この法律は、厚生労働大臣が行う新型インフルエンザ予防接種による健康被害の救済に関する特別の措置を講ずることにより、新型インフルエンザ予防接種による健康被害の迅速な救済を図ることを目的とする。
新型インフルエンザ予防接種による健康被害の救済に関する特別措置法
第一章 総則
この法律において「新型インフルエンザ」とは、インフルエンザであって、感染症の予防及び感染症の患者に対する医療に関する法律(平成十年法律第百十四号)第六条第七項第一号に掲げる新型インフルエンザに該当するものとして感染症の予防及び感染症の患者に対する医療に関する法律等の一部を改正する法律(令和四年法律第 号)第一条の規定による改正前の感染症の予防及び感染症の患者に対する医療に関する法律第四十四条の二第一項の規定により厚生労働大臣が平成二十一年四月二十八日にその発生に係る情報を公表したものをいう。
この法律において「新型インフルエンザワクチン」とは、新型インフルエンザに係るワクチンをいう。
この法律において「新型インフルエンザ予防接種」とは、新型インフルエンザに対して免疫の効果を得させるため、新型インフルエンザワクチンを、人体に注射し、又は接種することをいう。
第二章 新型インフルエンザ予防接種による健康被害の救済措置
厚生労働大臣は、自らが行う新型インフルエンザ予防接種を受けた者が、疾病にかかり、障害の状態となり、又は死亡した場合において、当該疾病、障害 又は死亡が当該新型インフルエンザ予防接種を受けたことによるものであると認定したときは、次条 及び第五条に定めるところにより、給付を行う。
厚生労働大臣は、前項の認定を行うに当たっては、審議会等(国家行政組織法(昭和二十三年法律第百二十号)第八条に規定する機関をいう。
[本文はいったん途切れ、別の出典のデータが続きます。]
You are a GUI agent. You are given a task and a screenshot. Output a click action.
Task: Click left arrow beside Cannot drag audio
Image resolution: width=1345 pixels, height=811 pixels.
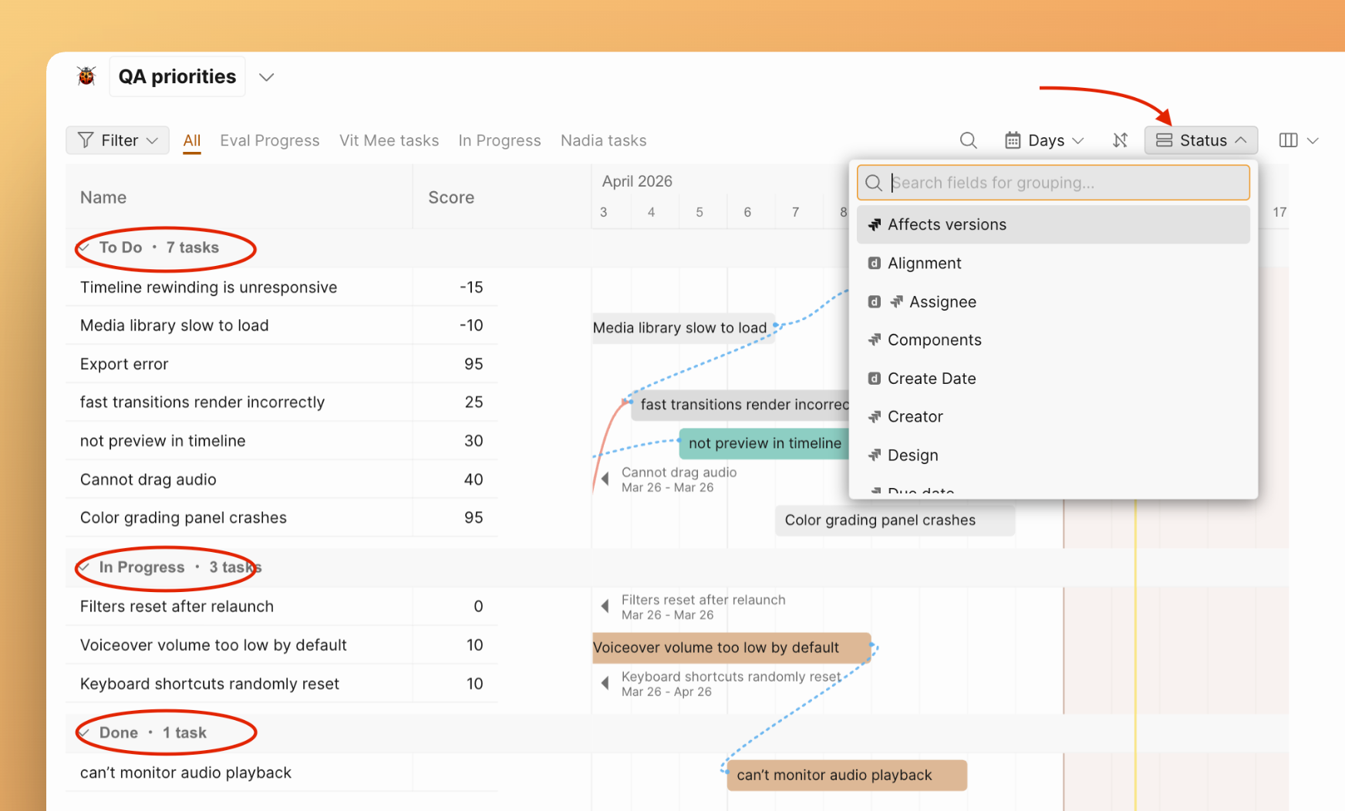[x=605, y=480]
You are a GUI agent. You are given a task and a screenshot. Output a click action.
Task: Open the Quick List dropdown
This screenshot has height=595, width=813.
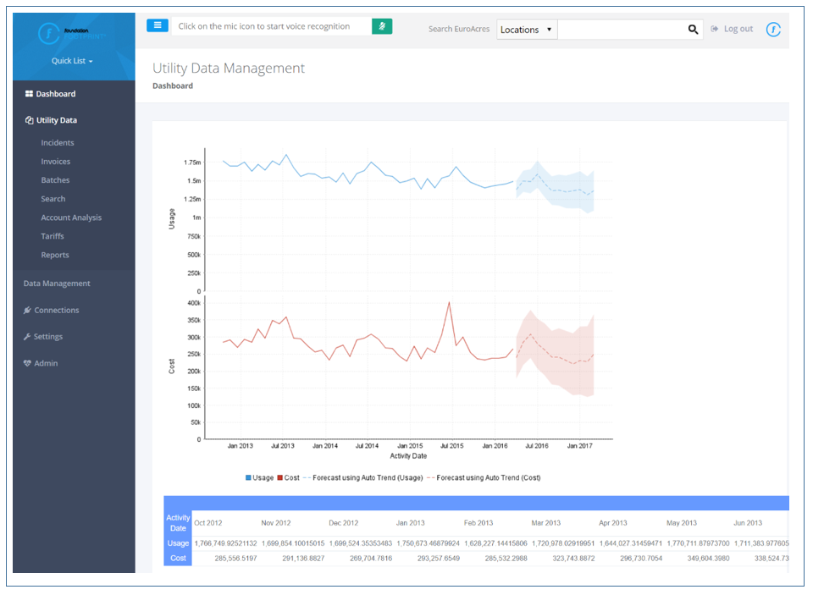[70, 60]
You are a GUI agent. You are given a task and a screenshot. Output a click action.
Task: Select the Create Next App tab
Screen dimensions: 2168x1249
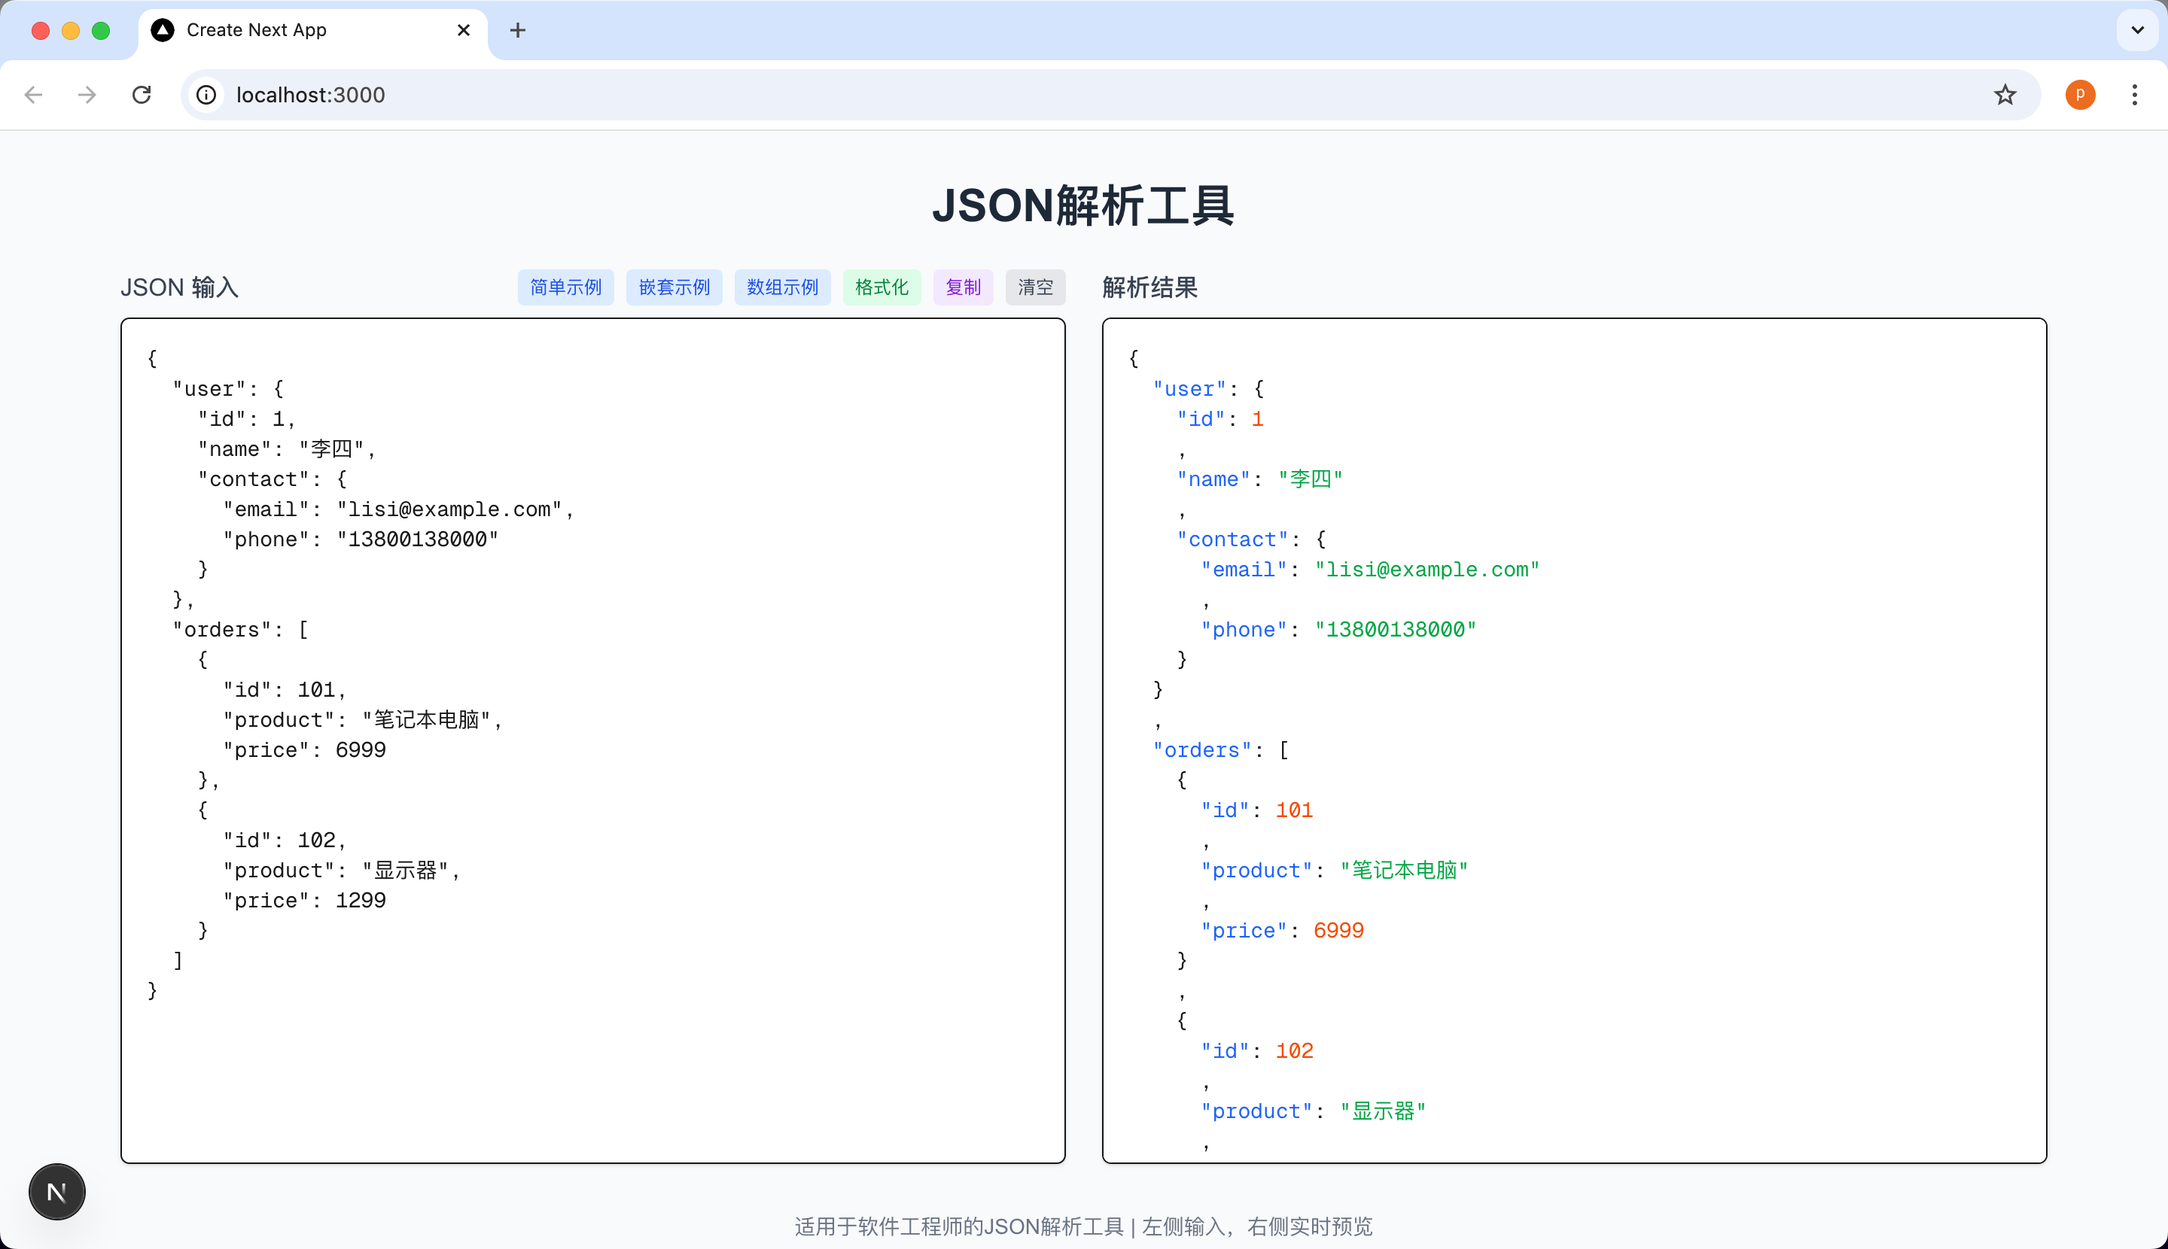(292, 30)
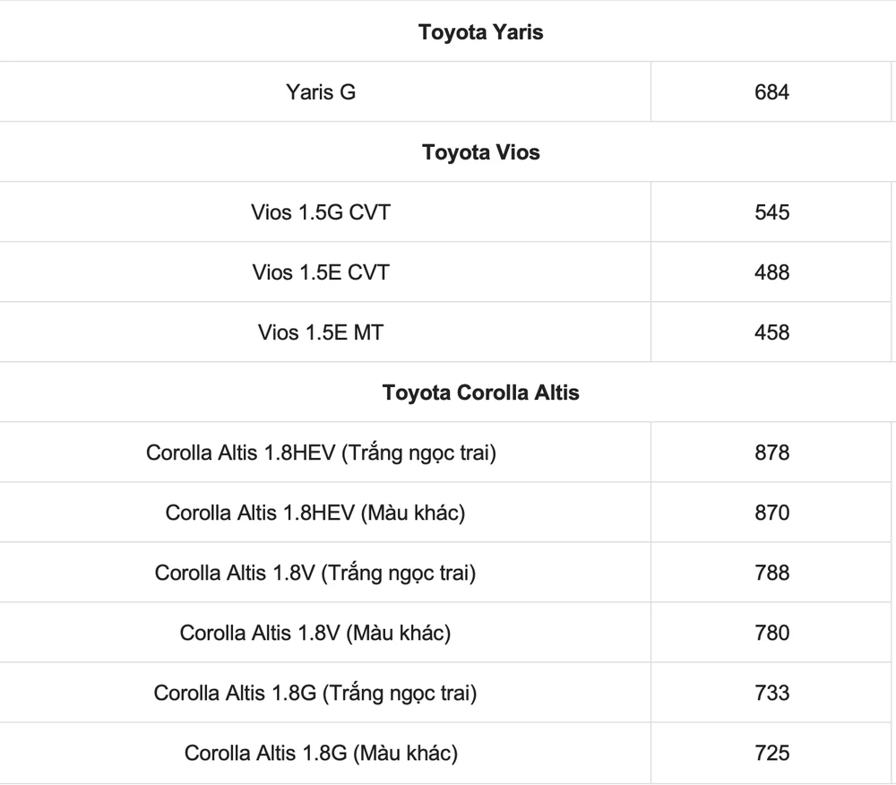Select Corolla Altis 1.8HEV (Trắng ngọc trai)

click(x=321, y=453)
)で政令で定めるものの意見を聴かなければならない。
前条第一項の規定による給付(以下この章において「給付」という。)は、次の各号に掲げるとおりとし、それぞれ当該各号に定める者に対して行う。
医療費 及び医療手当
新型インフルエンザ予防接種を受けたことによる疾病について政令で定める程度の医療を受ける者
障害児養育年金
新型インフルエンザ予防接種を受けたことにより政令で定める程度の障害の状態にある十八歳未満の者を養育する者
障害年金
新型インフルエンザ予防接種を受けたことにより政令で定める程度の障害の状態にある十八歳以上の者
遺族年金 又は遺族一時金
新型インフルエンザ予防接種を受けたことにより死亡した者の政令で定める遺族
葬祭料
新型インフルエンザ予防接種を受けたことにより死亡した者の葬祭を行う者
前条に定めるもののほか、給付の額、支給方法 その他給付に関して必要な事項は、政令で定める。
厚生労働大臣は、給付を受けるべき者が同一の事由について損害賠償を受けたときは、その価額の限度において、給付を行わないことができる。
厚生労働大臣は、給付を受けた者が同一の事由について損害賠償を受けたときは、その価額の限度において、その受けた給付の額に相当する金額を返還させることができる。
厚生労働大臣は、偽り その他不正の手段により給付を受けた者があるときは、国税徴収の例により、その者から、その受けた給付の額に相当する金額の全部 又は一部を徴収することができる。
前項の規定による徴収金の先取特権の順位は、国税 及び地方税に次ぐものとする。
給付を受ける権利は、譲り渡し、担保に供し、又は差し押さえることができない。
租税 その他の公課は、給付として支給を受けた金銭を標準として、課することができない。
国は、第四条第一号から第三号までに掲げる給付の支給に係る者であって居宅において介護を受けるものの医療、介護等に関し、その家庭からの相談に応ずる事業 その他の保健福祉事業の推進を図るものとする。